- [課題について] 京都市の簡易宿泊所がコロナで受けた打撃を伝える記事について、最後の文のあとに続く部分を書いてください。

- [文書の抜粋]
==================================================
京都市の簡易宿泊所に深刻な打撃 新型コロナウイルス

京都市の簡易宿泊所に深刻な打撃 新型コロナウイルス
新型コロナウイルスの感染拡大で観光客が減る中、京都市内のゲストハウスなどの簡易宿泊所の中には、廃業を決めた施設が出るなど、深刻な打撃を受けている実態が業界団体が行った調査でわかりました。
ゲストハウスや民宿など、小規模な宿泊施設が加盟する「京都簡易宿所連盟」では、今月10日から16日にかけて、新型コロナウイルスの影響について緊急調査を行い、70の事業者から回答を得ました。

それによりますと、3つの施設が廃業を決めたほか「廃業を検討中」もしくは、このままの状況が続いた場合「廃業を検討する可能性がある」と回答した施設は合わせて34.3%に上りました。

また、事業の転換を決めたり、検討したりしていると回答した施設も18.6%に上る一方、宿泊事業を「継続する」と答えた施設は、半数以下のおよそ43%となっています。

今月の売り上げについては、およそ6割の施設が、去年と比べて60%以上の減収になる見込みだと回答しました。

京都市内では、外国人観光客の増加を背景に、簡易宿泊所はこの5年で急増し、ことし1月時点でおよそ3300施設に上っていますが、深刻な打撃を受けている実態が浮き彫りになりました。

京都簡易宿所連盟のルバキュエール裕紀副代表は、「壊滅的な打撃を受けており、返済が不要な支援金や宿泊税の一時停止など、速やかな対策を講じてほしい」と話しています。
==================================================
- [提供データ]
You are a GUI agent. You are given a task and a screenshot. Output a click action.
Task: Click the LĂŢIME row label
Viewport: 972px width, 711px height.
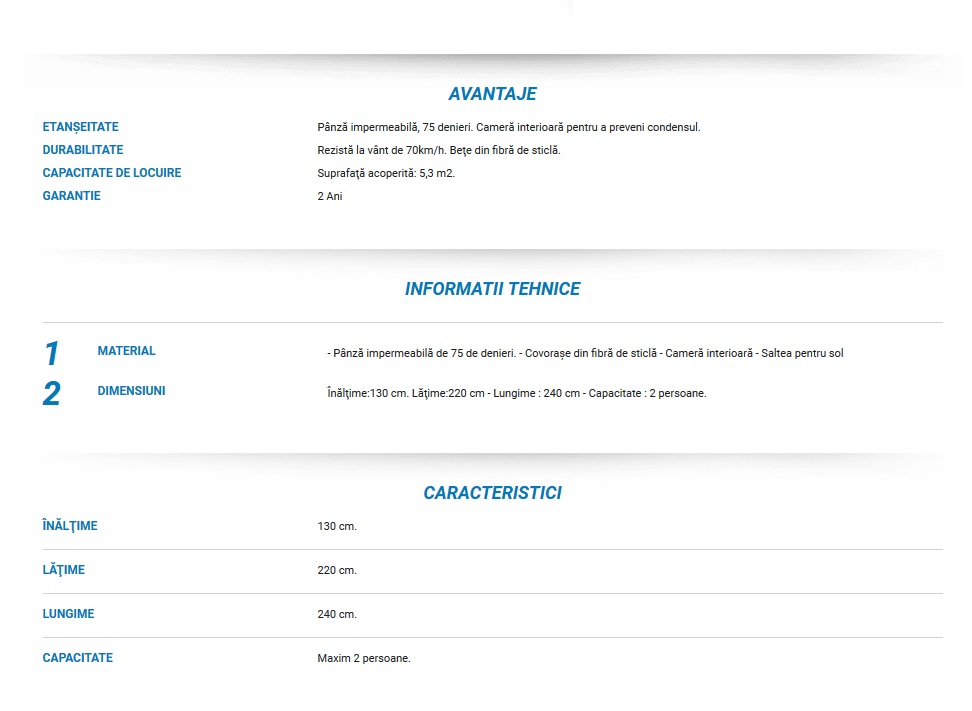63,570
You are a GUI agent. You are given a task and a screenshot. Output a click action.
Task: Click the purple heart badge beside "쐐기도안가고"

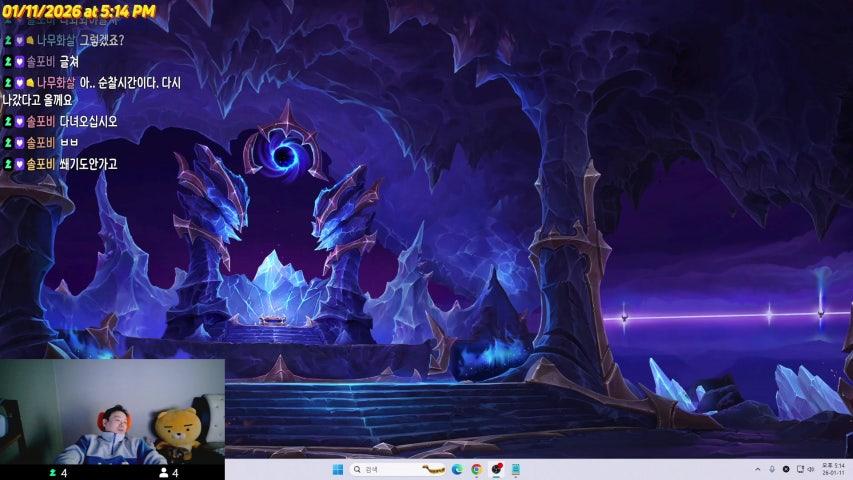click(x=19, y=164)
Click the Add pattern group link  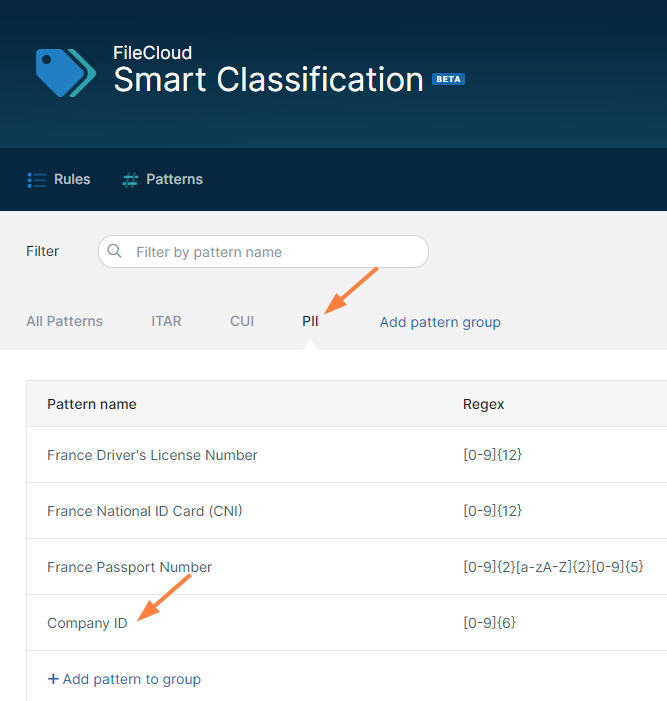click(440, 322)
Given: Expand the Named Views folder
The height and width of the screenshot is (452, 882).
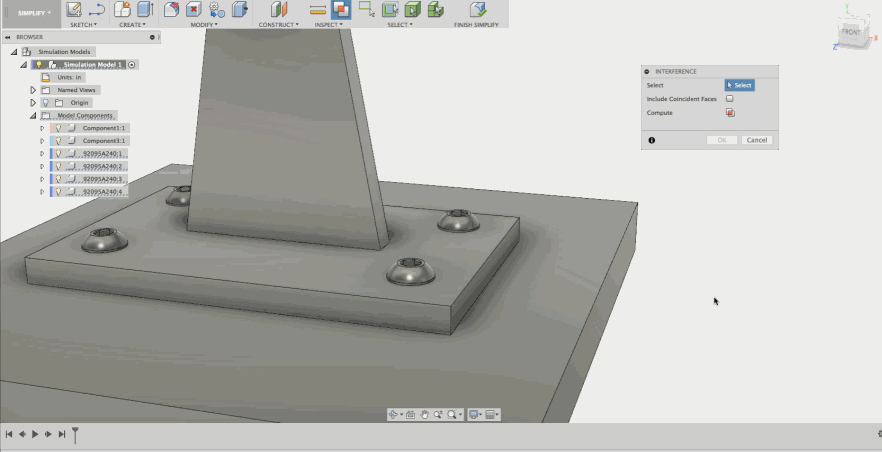Looking at the screenshot, I should click(33, 90).
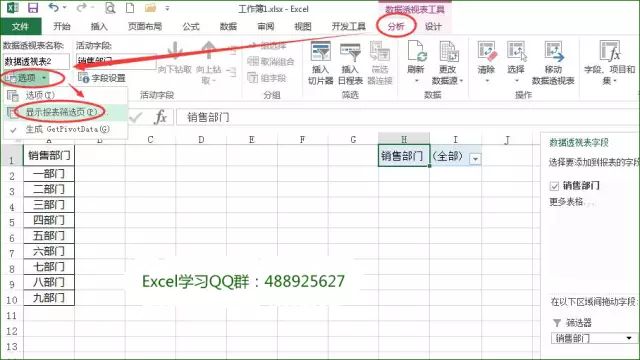Click the 更多表格 link
640x360 pixels.
[566, 202]
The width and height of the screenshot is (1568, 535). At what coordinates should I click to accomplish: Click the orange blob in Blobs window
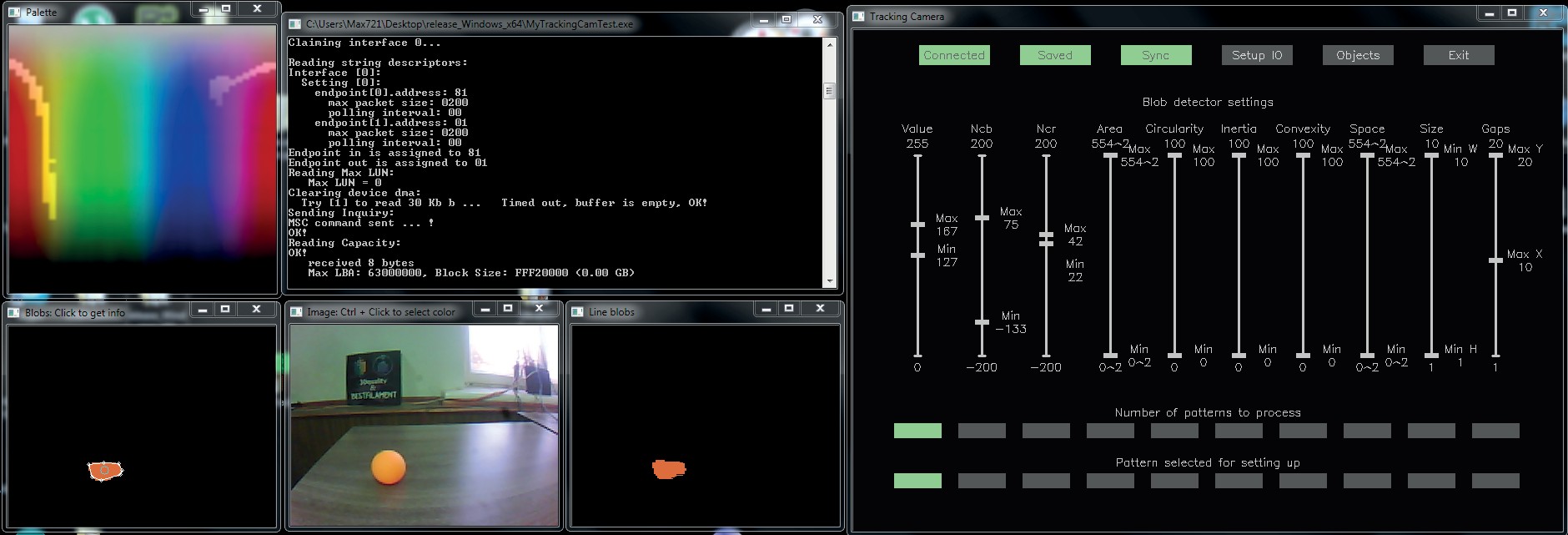pyautogui.click(x=105, y=471)
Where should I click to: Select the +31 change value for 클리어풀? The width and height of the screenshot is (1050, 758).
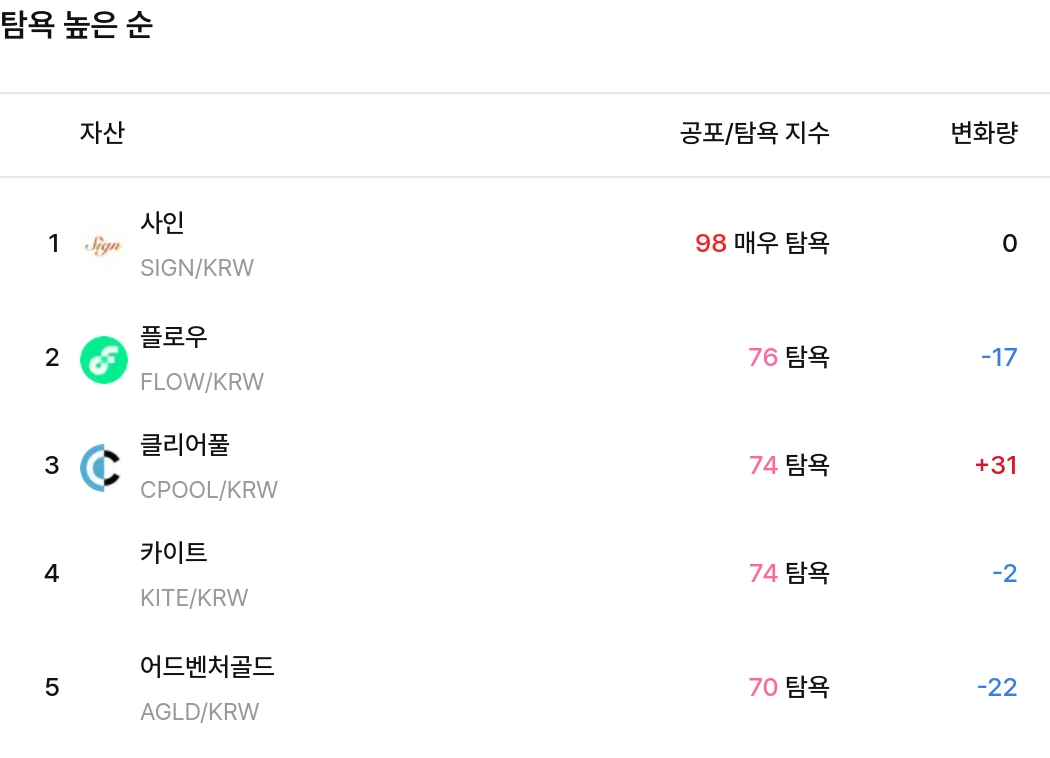pyautogui.click(x=996, y=465)
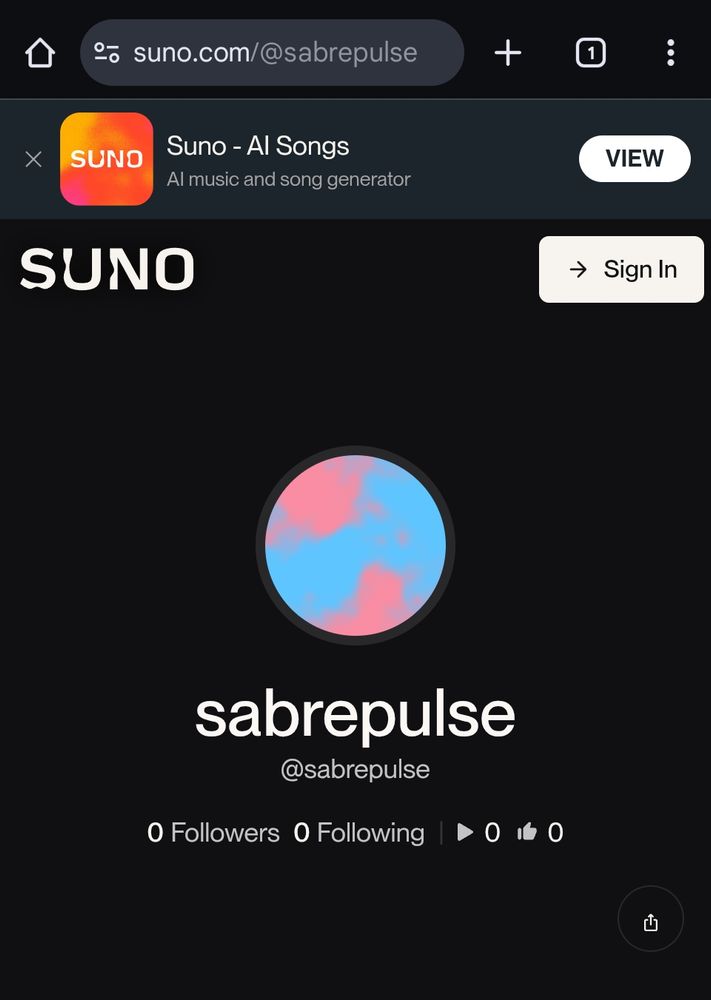The width and height of the screenshot is (711, 1000).
Task: Tap the browser home icon
Action: pyautogui.click(x=40, y=53)
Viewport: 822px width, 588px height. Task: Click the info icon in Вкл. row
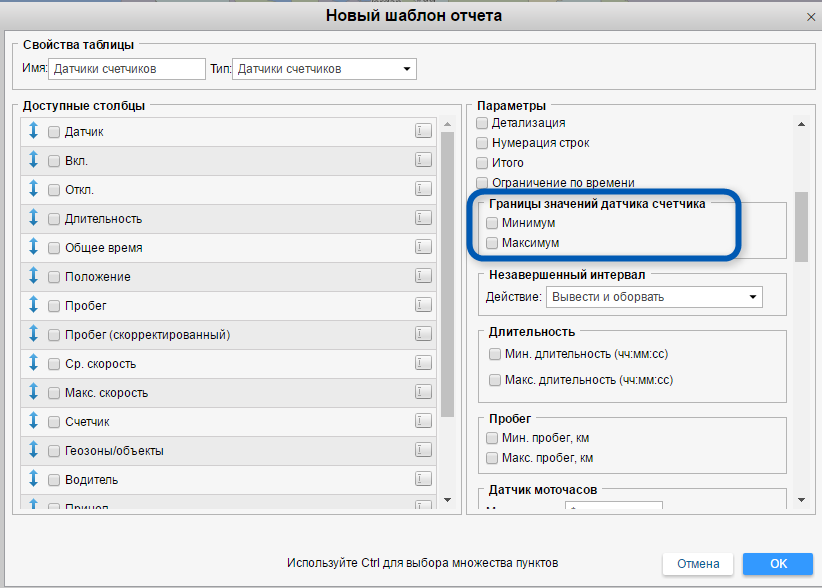pos(423,160)
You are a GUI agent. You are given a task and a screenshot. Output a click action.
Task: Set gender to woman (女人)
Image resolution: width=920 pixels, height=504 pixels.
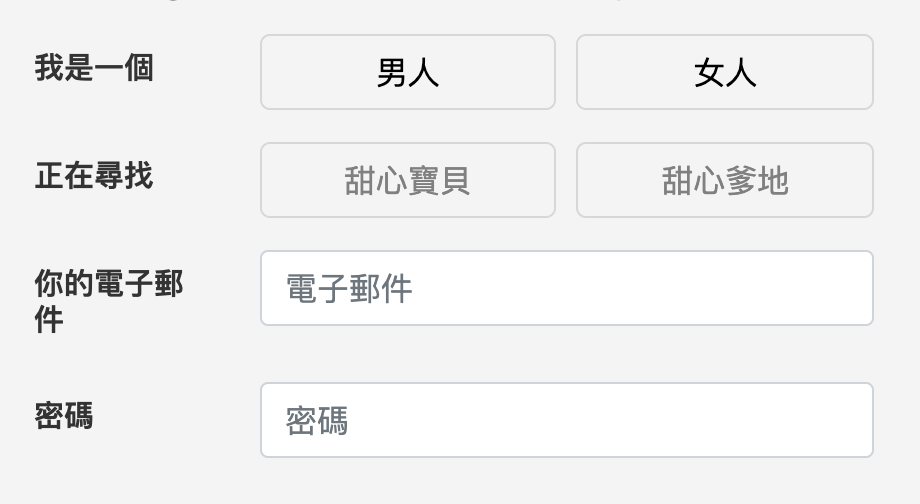pos(724,72)
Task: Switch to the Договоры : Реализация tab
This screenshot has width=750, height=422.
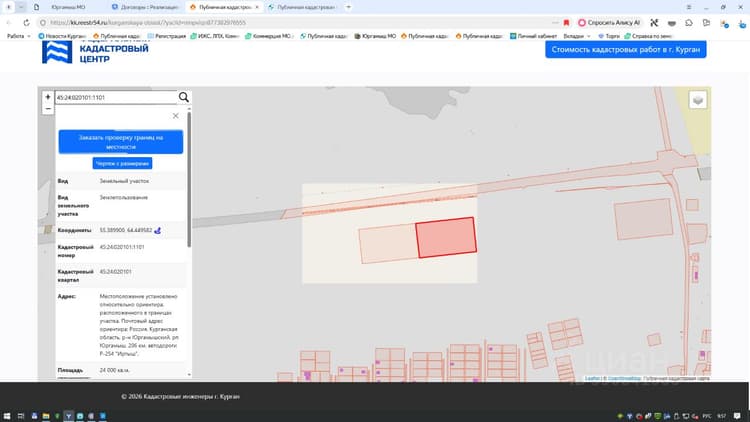Action: pyautogui.click(x=145, y=7)
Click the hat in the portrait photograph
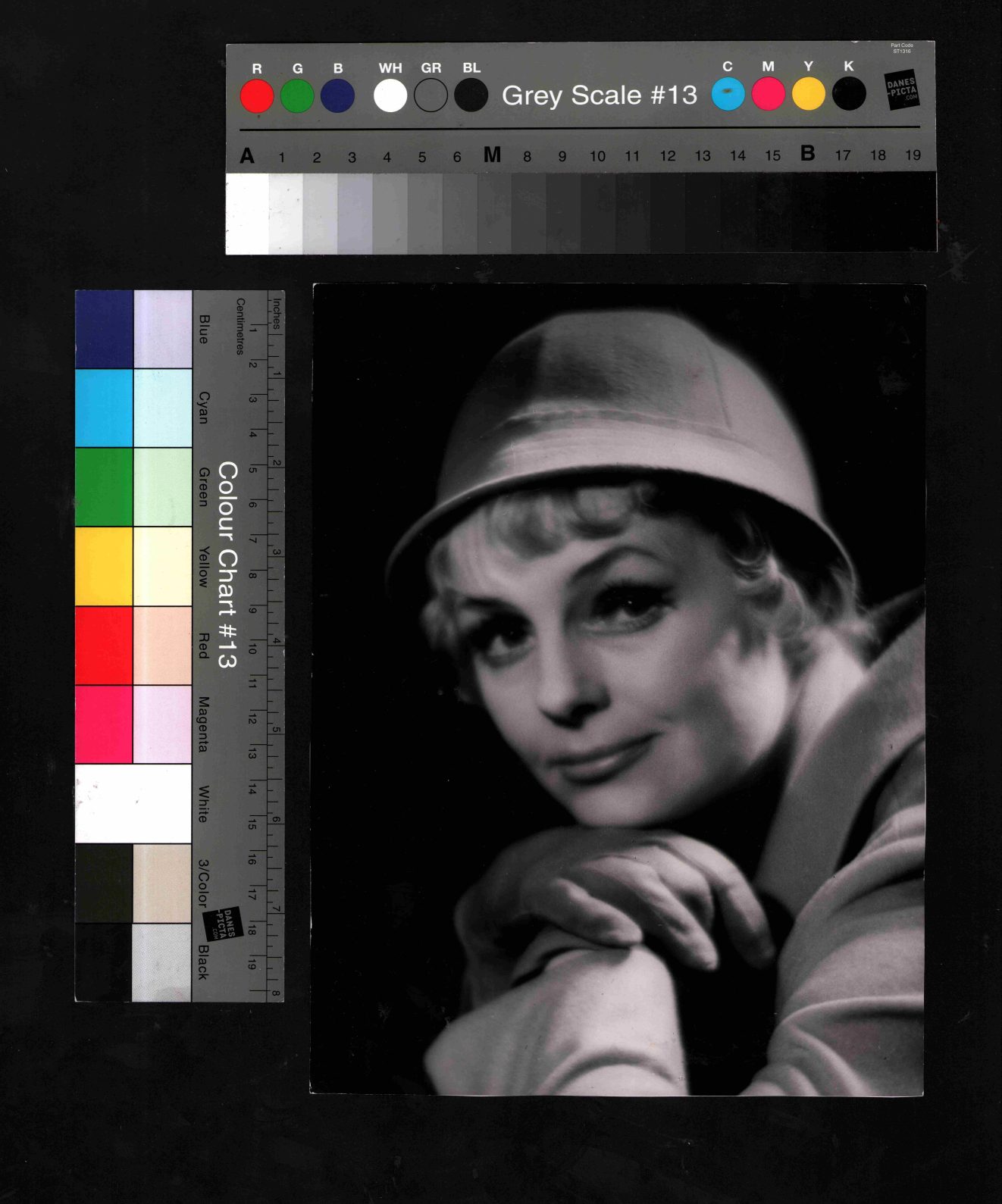Viewport: 1002px width, 1204px height. pos(622,409)
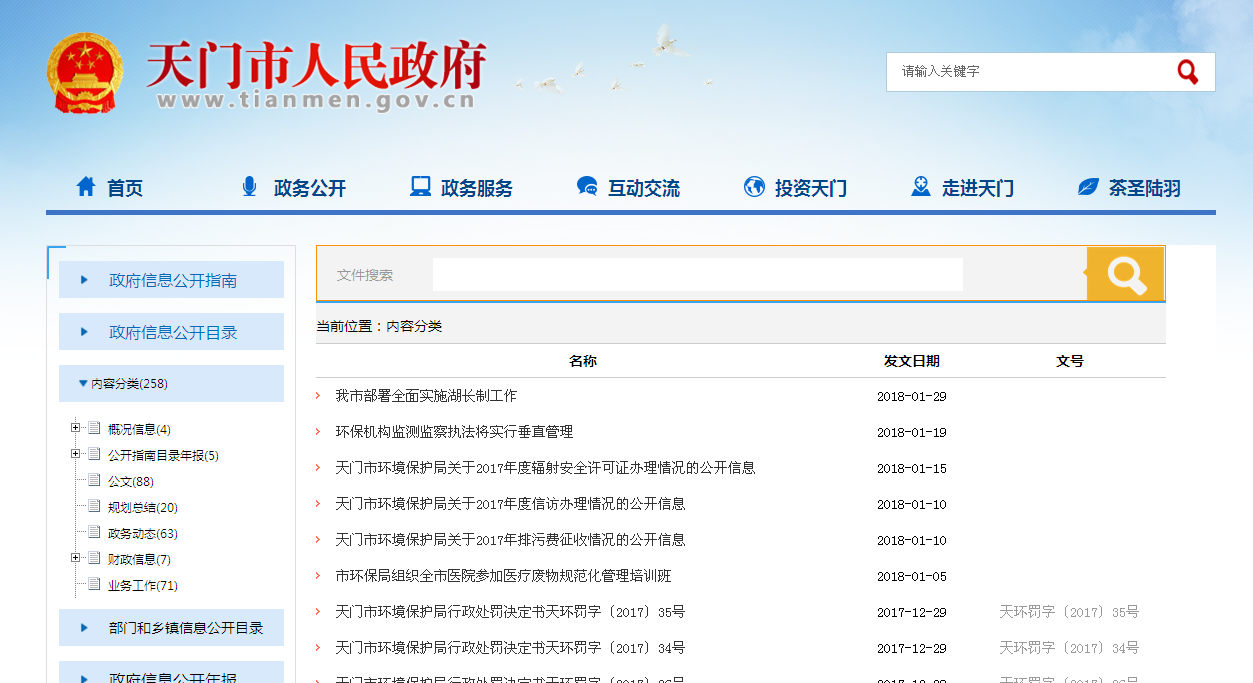Expand the 概况信息(4) tree node
This screenshot has height=683, width=1253.
(x=76, y=429)
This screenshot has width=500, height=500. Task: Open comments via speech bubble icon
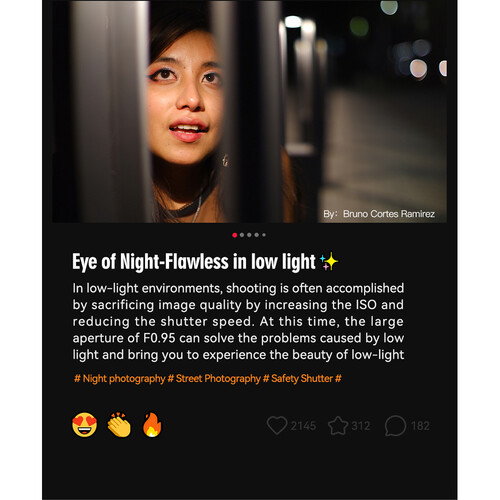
==================================================
- [解答欄]
「先は見えない」ネットで資金募る宿も

京都市内の簡易宿泊所では、急激な宿泊客の減少を乗り切ろうと、インターネットで資金を調達をしたり、格安の宿泊プランを提供したりするなど、さまざまな取り組みが始まっています。

このうち、京都市上京区で町屋を改装して9年前にオープンしたゲストハウスでは、今月5日からインターネットのクラウドファンディングを使って支援金を募っています。

3000円以上支援した人は、5年後まで使える宿泊の招待券をもらえるということで、これまでにおよそ72万円集まったということです。

このゲストハウスでは、先月の売り上げは、去年の同じ月と比べて8割余り減り、現在は宿泊料金をおよそ30%値下げしていますが、それでも新規の宿泊客はほとんど来ないということです。

「京町屋ゲストハウスまくや」の岡野光郎オーナーは「先が見えずに非常に苦しいですが、できることはなんでもして、なんとか前を向いていこうと思っています」と話していました。